The remains of a Cubana Antonov An-24RV that was hijacked from Cuba in 2003

- On April 25, 1959, a Vickers Viscount of Cubana de Aviación was hijacked on a flight from Varadero to Havana. The aircraft landed at Key West.
- On October 29, 1960, a Douglas DC-3 of Cubana de Aviación was hijacked after takeoff from José Martí International Airport by the co-pilot and a gunfight ensued, killing an air marshall and forcing the aircraft to Key West airport. Nine persons were involved in the hijack and requested political asylum in the US along with two passengers.
- On March 18, 1994, a Grumman G-73 Mallard of Chalk's International Airlines on a ferry flight to Key West Airport, crashed on its initial climb out of Key West harbor due to the failure of the pilot in command to assume the bilges were adequately pumped free of water resulting in the aft center of gravity to be exceeded, failure of the aircrew to follow the checklist, and an existing water leak. Both occupants died.
- On March 19, 2003, Aerotaxi Flight 882, operated by Douglas DC-3C CU-T1192, was hijacked on a flight from Rafael Cabrera Airport in Nueva Gerona, Cuba to José Martí International Airport in Havana. The six hijackers were detained upon the plane's landing at Key West.
- On April 2, 2003, a Cubana de Aviación flight scheduled from Siguanea Airport to José Martí International Airport, operated by a Antonov An-24, was hijacked and landed in Key West. As of 2021, the plane had remained in Key West and was being used as a training facility for fire and police.
- On December 24, 2003, a Cessna 172RG experienced a gear collapse while landing at the Key West International Airport.

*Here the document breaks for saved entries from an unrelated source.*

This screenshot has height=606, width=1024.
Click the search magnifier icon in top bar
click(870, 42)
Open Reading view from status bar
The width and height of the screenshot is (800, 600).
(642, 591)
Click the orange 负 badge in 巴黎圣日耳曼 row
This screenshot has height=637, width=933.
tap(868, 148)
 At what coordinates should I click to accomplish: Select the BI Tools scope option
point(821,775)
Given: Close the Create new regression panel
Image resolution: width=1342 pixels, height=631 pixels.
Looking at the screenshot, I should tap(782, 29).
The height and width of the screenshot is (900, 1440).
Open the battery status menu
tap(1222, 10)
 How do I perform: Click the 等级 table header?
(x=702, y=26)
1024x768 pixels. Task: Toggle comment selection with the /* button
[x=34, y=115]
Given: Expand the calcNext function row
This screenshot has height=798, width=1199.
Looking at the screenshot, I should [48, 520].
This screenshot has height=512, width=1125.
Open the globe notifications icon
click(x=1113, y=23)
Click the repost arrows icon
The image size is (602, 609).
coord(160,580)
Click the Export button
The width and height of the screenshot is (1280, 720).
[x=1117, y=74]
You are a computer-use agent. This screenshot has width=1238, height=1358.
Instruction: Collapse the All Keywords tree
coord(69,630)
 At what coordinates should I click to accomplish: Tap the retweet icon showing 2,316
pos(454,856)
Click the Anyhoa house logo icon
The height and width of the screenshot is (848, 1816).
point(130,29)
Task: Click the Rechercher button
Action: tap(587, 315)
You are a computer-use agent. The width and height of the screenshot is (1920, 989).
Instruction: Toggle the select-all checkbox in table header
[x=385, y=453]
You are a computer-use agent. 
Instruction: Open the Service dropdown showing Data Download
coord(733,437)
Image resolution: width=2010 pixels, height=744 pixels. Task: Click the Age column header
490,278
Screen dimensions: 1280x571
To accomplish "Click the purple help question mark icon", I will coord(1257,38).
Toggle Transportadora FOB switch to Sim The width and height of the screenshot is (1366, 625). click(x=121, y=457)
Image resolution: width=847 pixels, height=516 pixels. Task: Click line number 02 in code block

- On April 17, 2004 a Cessna 172 Skyhawk was damaged during landing at the Key West International Airport. The probable cause of the accident was found to be the pilot's failure to maintain directional control while landing in gusty wind conditions which resulted in the airplane departing the runway and impacting a sign, incurring damage.
- On March 26, 2006, a Piper PA-32 Cherokee Six ran off the runway and collapsed the nose landing gear during landing at Key West International Airport. The probable cause of the accident was found to be the pilot's failure to maintain directional control during the landing roll with a crosswind, resulting in collapse of the nose landing gear.
- On March 31, 2007, a Beechcraft Baron experienced a nosegear collapse while landing at the Key West International Airport. The probable cause of the accident was found to be a failure of the nose landing gear drag brace due to overload during landing rollout for undetermined reasons.
- On August 13, 2010, a Cessna 172 Skyhawk crashed while in the traffic pattern at the Key West International Airport. The accident occurred due to the non-instrument-rated pilot's spatial disorientation during night, over-water, low-ambient-light conditions, which resulted in the airplane impacting the ocean.
- On October 31, 2011, a Gulfstream G150 carrying NASCAR team owner Rick Hendrick ran off the end of Key West's runway after experiencing a loss in braking action upon landing. The jet, owned by NASCAR driver Jimmie Johnson, suffered nose gear damage.
- On November 2, 2011, a Cessna Citation crash landed in Key West. The flight, which originated in Fort Lauderdale, had a brake failure upon landing. Two pilots were on board along with two passengers. Only minor injuries were reported. The aircraft was stopped by the airport's newly installed EMAS system.
- On January 3, 2015, a Cessna P206 crashed while on short approach to Key West. The pilot reported he was 300 feet above the ground when the engine suddenly stopped. The reason for the loss of engine power could not be determined during postaccident examinations and testing.
- On March 15, 2018, a Cessna 177 Cardinal experienced a power loss just after departing Key West. The pilot maneuvered to avoid trees but struck power lines in the process. The cause of the partial power loss could not be determined because examination of the wreckage did not reveal any evidence of preimpact malfunctions or failures that would have precluded normal operation.